Salesforce costs $165/user/month at the tier most small businesses actually need. For a five-person sales team, that’s nearly $10,000 a year — before you’ve added any integrations, custom objects, or implementation consultant. The good news: you don’t need Salesforce. In 2026 there are at least seven genuinely good CRMs under $50 per user per month, and three of them are under $20.
We tested every CRM on this list with real pipeline data — import contacts, build a deal funnel, wire up email, run reports, and try to cancel.
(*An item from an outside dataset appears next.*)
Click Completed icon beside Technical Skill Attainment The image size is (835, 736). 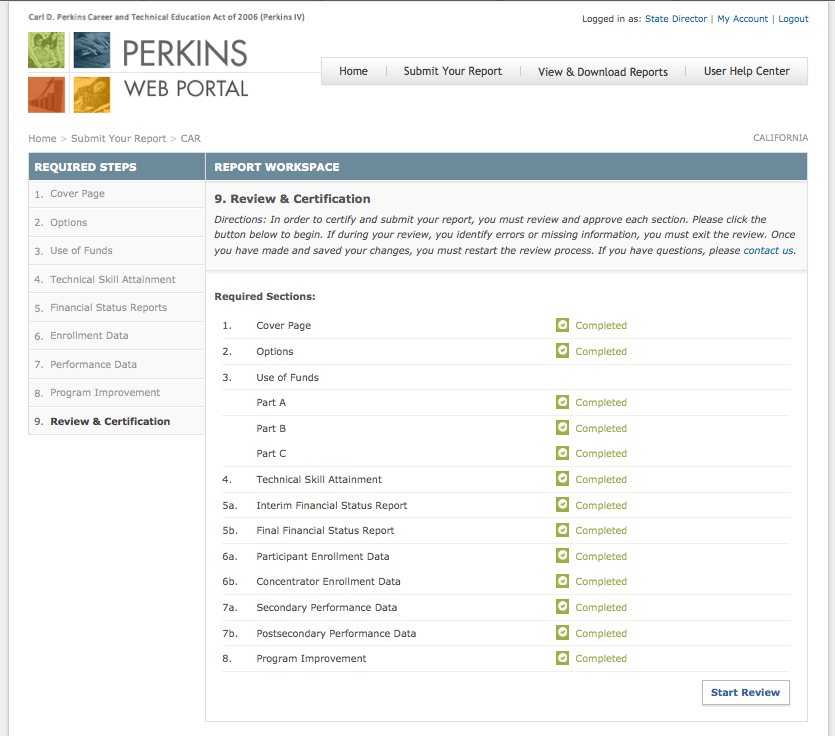coord(562,479)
This is the ranked shortlist for small businesses and solo operators who want a CRM that stays under budget without feeling like a Rolodex from 2009.
TL;DR — The Winners
Best overall: Pipedrive Essential ($14/user/mo) — the cleanest pipeline view in the category.
Best free tier: HubSpot CRM Free — unlimited users, genuinely usable forever.
Best value under $20: Zoho CRM Standard ($14/user/mo) — astonishing feature depth.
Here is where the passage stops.